L’EXPOSITION DU THÉÂTRE ET DE LA MUSIQUE
AU PALAIS DE L’INDUSTRIE


Le Palais de l’industrie jouit en ce moment de son reste, et, grâce à l’Exposition théâtrale et musicale qui s’y est ouverte depuis quelques semaines, jette un dernier éclat. Avant que l’année présente soit écoulée, cette horrible bâtisse, qui depuis si longtemps déshonore tout un côté de cette incomparable promenade des Champs-Élysées, unique au monde, aura disparu à jamais pour faire place aux constructions destinées à lui succéder dans l’ensemble des travaux relatifs à la prochaine Exposition universelle et qui, osons l’espérer, seront plus en rapport avec le merveilleux décor qu’elles seront appelées à compléter.

Avant que ledit palais soit passé à l’état de souvenir, jetons donc un coup d’œil sur cette aimable et intéressante Exposition théâtrale qui y a élu domicile et dont le succès, étant donné l’attrait du sujet et son caractère de nouveauté, ne pouvait être douteux.

Entrons d’abord dans l’immense nef, et jouissons du coup d’œil curieux et pittoresque qu’elle présente. Dès qu’on y pénètre, la vue se porte tout naturellement sur l’orchestre, placé juste en face de l’entrée et dont la vaste estrade, décorée à l’antique et surmontée d’un large velum destiné à la répercussion des ondes sonores, produit le meilleur effet. C’est là que chaque jour un excellent corps de symphonistes, habilement dirigé par M. Achille Kerrion, donne des concerts et des festivals qui sont un des attraits de l’Exposition et que le public accueille avec le plus vif plaisir.

Si nous avançons précisément du côté de l’orchestre, nous nous trouvons juste au milieu de la nef, divisée en deux parties égales. À droite, une rue formée de chaque côté de construction moyen âge d’un caractère pittoresque et saisissant, nous conduit au parvis Notre-Dame, en présence d’une gigantesque reproduction de la vieille et admirable cathédrale. C’est précisément devant l’église, sur le parvis, que sont installés les tréteaux sur lesquels Tabarin et ses compagnons, représentés par MM. Depas et Yves Martel, Mmes Frédérick et Deneige, donnent aux visiteurs, chaque après-midi, une reproduction aussi animée qu’amusante des célèbres parades qui naguère faisaient la joie des bons badauds parisiens. Je n’ai pas besoin de dire que les parades de l’Exposition, tout en restant joyeuses, sont moins incongrues que celles qui jadis attiraient la foule devant la baraque de Mondor et de Tabarin. Nos oreilles ne sauraient supporter ce que les deux compères faisaient entendre à celles de nos excellents aïeux.

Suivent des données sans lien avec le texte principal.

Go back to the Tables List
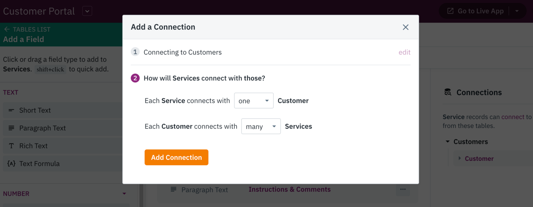The image size is (533, 207). click(x=27, y=29)
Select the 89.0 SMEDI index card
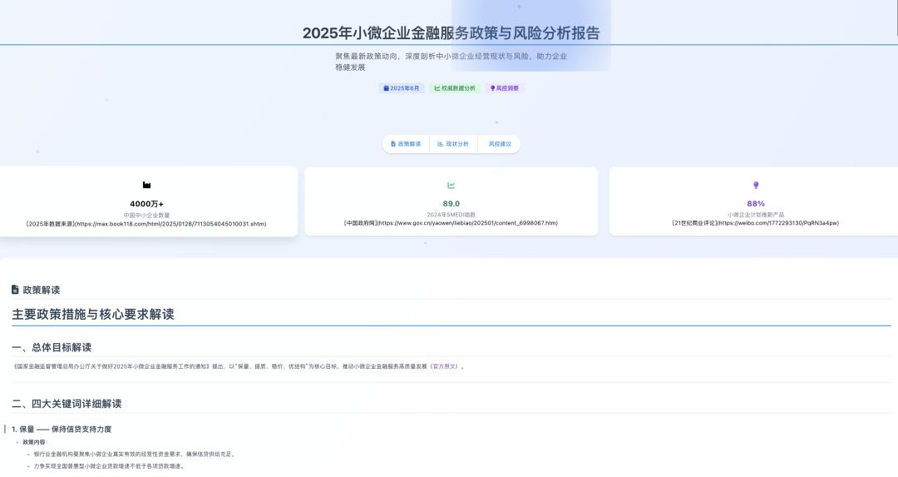This screenshot has width=898, height=477. click(x=451, y=201)
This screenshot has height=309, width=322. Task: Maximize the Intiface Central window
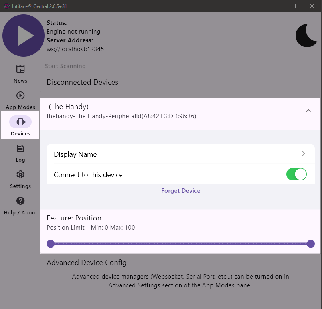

Revenons à l’orchestre et engageons-nous dans l’autre rue, la rue romaine, qui nous conduira à l’extrémité opposée de la nef. Ici, les constructions antiques, d’un caractère à la fois noble, élégant et sévère, contrastent naturellement, par leur nature et par leur style, avec celles de la rue moyen âge, si pleines d’imprévu et d’originalité. Il est à peine besoin de dire, sans doute, que ces constructions, d’un côté comme de l’autre, abritent les boutiques et les magasins des exposants industriels. De même que la première rue nous conduisait au parvis Notre-Dame, la seconde nous mène au théâtre antique, sorte de reproduction en miniature du vaste amphithéâtre d’Orange, dont l’aspect est fort intéressant. Sur les gradins circulaires de ce théâtre, destiné à des spectacles athlétiques, peuvent d’ailleurs prendre place jusqu’à six cents spectateurs.

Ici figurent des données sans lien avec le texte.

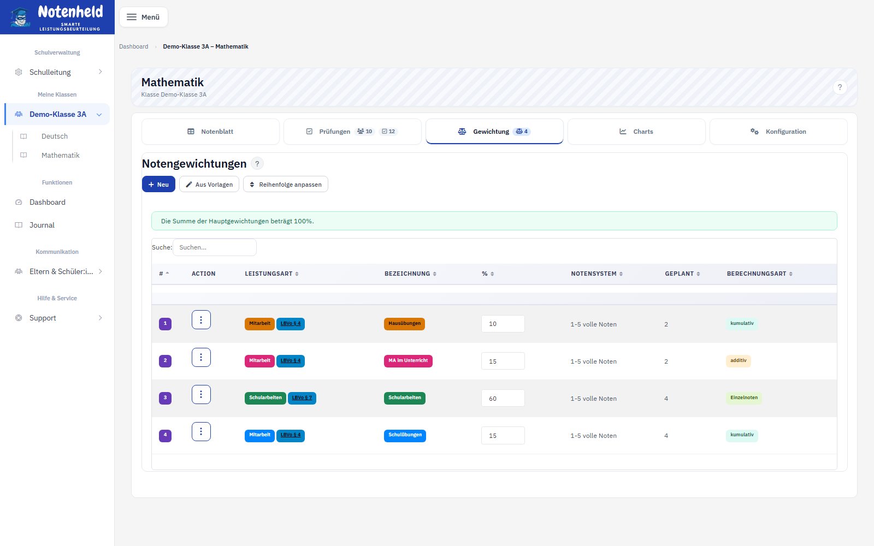The height and width of the screenshot is (546, 874).
Task: Open the hamburger Menü button
Action: tap(144, 17)
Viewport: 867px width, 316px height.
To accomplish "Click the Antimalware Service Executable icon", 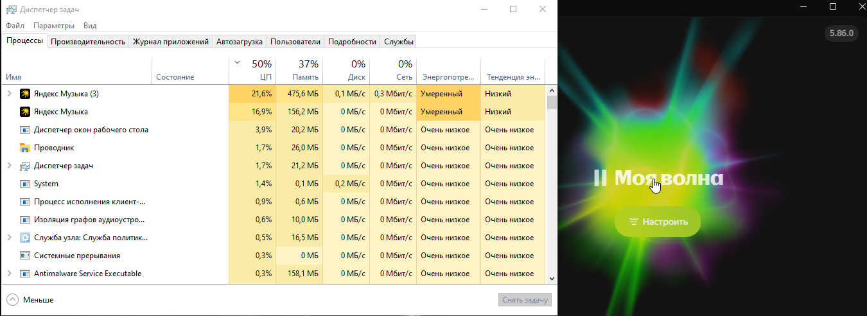I will 25,274.
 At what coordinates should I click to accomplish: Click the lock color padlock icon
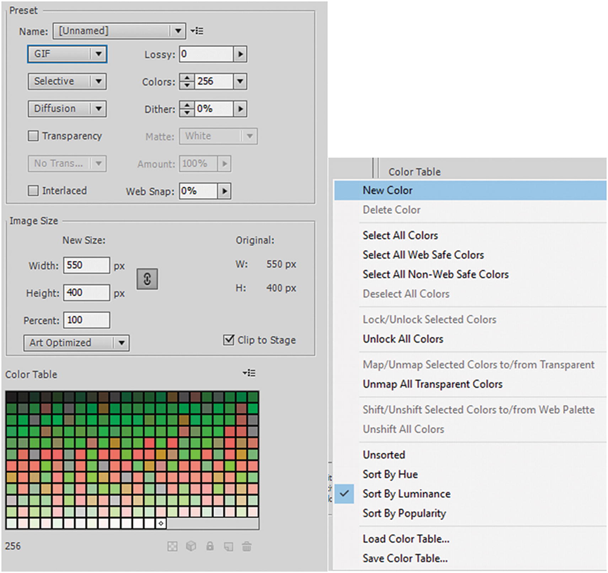[x=210, y=546]
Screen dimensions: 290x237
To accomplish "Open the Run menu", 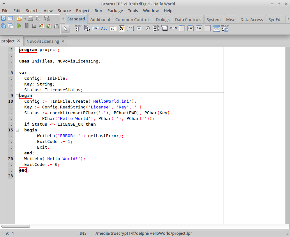I will [x=98, y=11].
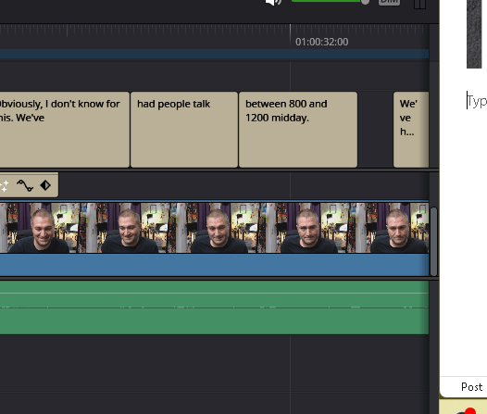Select subtitle 'Obviously, I don't know for'
The height and width of the screenshot is (414, 487).
pos(65,130)
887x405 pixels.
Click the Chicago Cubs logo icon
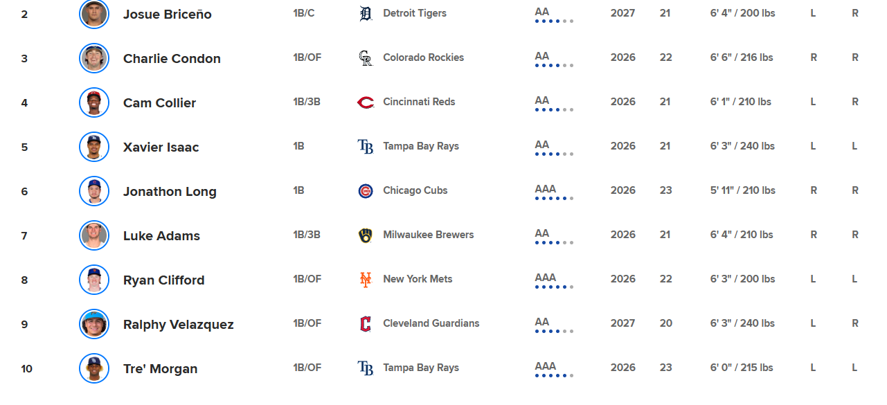[x=366, y=191]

En dehors même des deux rues, l’exposition industrielle bat son plein, et de tous côtés l’œil est sollicité de la façon la plus attrayante. Puis, des divertissements variés appellent le promeneur et le flâneur. Derrière l’orchestre se trouve un café-concert qui commence ses séances lorsque celui-ci a terminé la sienne. Que voulez-vous ? il en faut pour tous les goûts, et je n’hésite pas à constater que ce café-concert est, lui aussi, fort achalandé, et que sa clientèle est nombreuse. Du même côté, l’amateur peut se donner le plaisir de plusieurs autres spectacles pittoresques. Il y a là une grotte mystérieuse, un guignol d’un caractère particulier, un cinématographe et diverses distractions d’un semblable acabit.

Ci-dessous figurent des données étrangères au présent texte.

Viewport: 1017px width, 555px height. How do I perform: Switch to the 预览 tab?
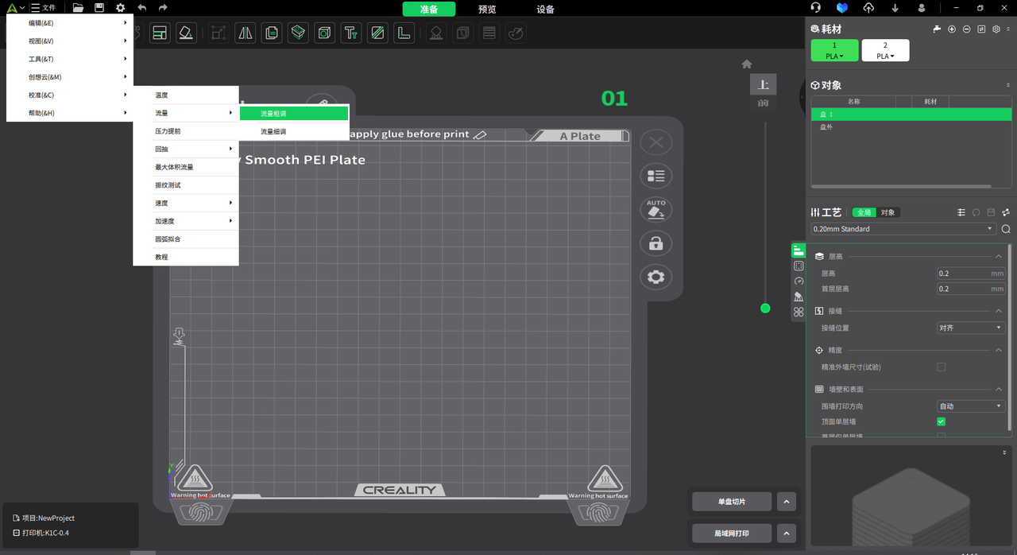coord(487,10)
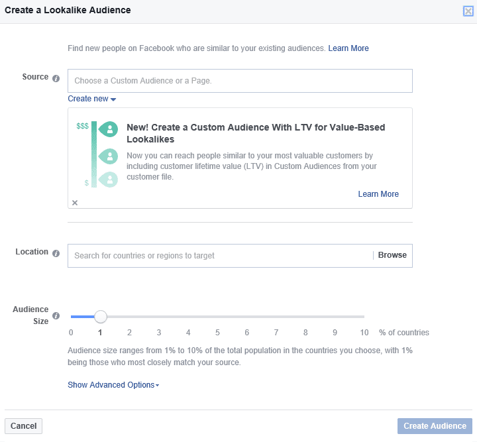The image size is (477, 442).
Task: Open Learn More link in LTV box
Action: coord(378,194)
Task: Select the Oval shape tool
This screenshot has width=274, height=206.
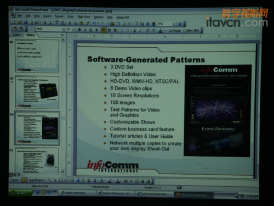Action: click(x=66, y=180)
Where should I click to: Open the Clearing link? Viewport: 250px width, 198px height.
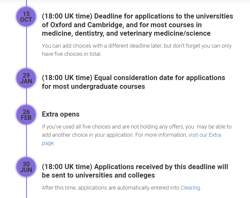[190, 188]
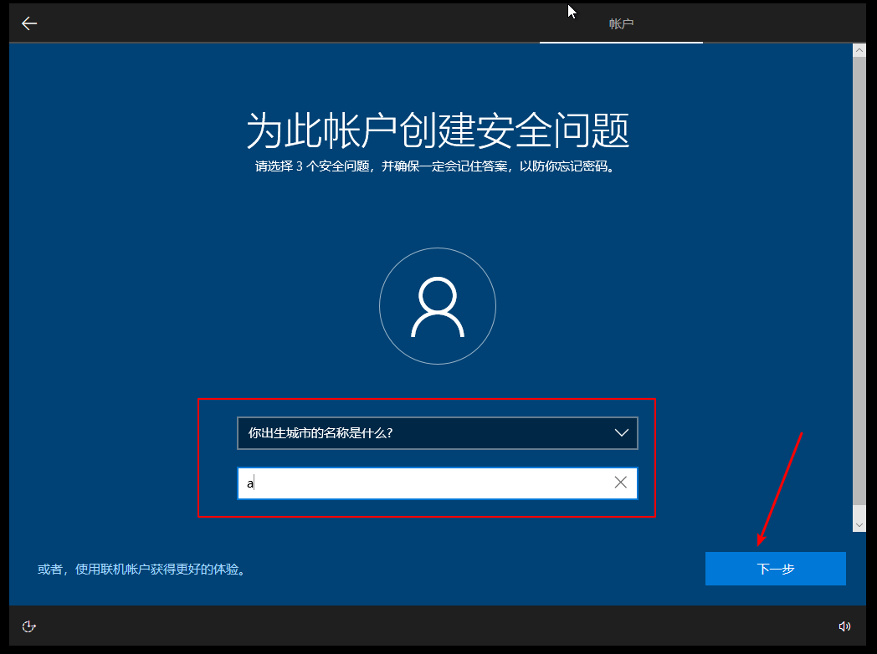
Task: Click the scrollbar up arrow
Action: [859, 51]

Je constate toutefois que, pour le public, le grand attrait de cette partie de l’exposition est assurément la rue moyen âge, avec ses maisons si curieuses, si amusantes, ses enseignes si caractéristiques, ses auvents si pittoresques. Il y a là une reconstitution charmante, vraiment artistique, d’un style plein de grâce et de vérité, dont l’attrait n’échappe pas aux visiteurs, qui s’y portent en foule et s’y arrêtent plus volontiers qu’ailleurs. Il est certain que M. Chaperon, l’excellent décorateur, auquel on doit en ce genre tous les travaux de l’exposition, a fait preuve ici d’un grand savoir et d’un goût exquis, et qu’il est parvenu à produire une impression d’art absolument excellente et d’une incontestable originalité.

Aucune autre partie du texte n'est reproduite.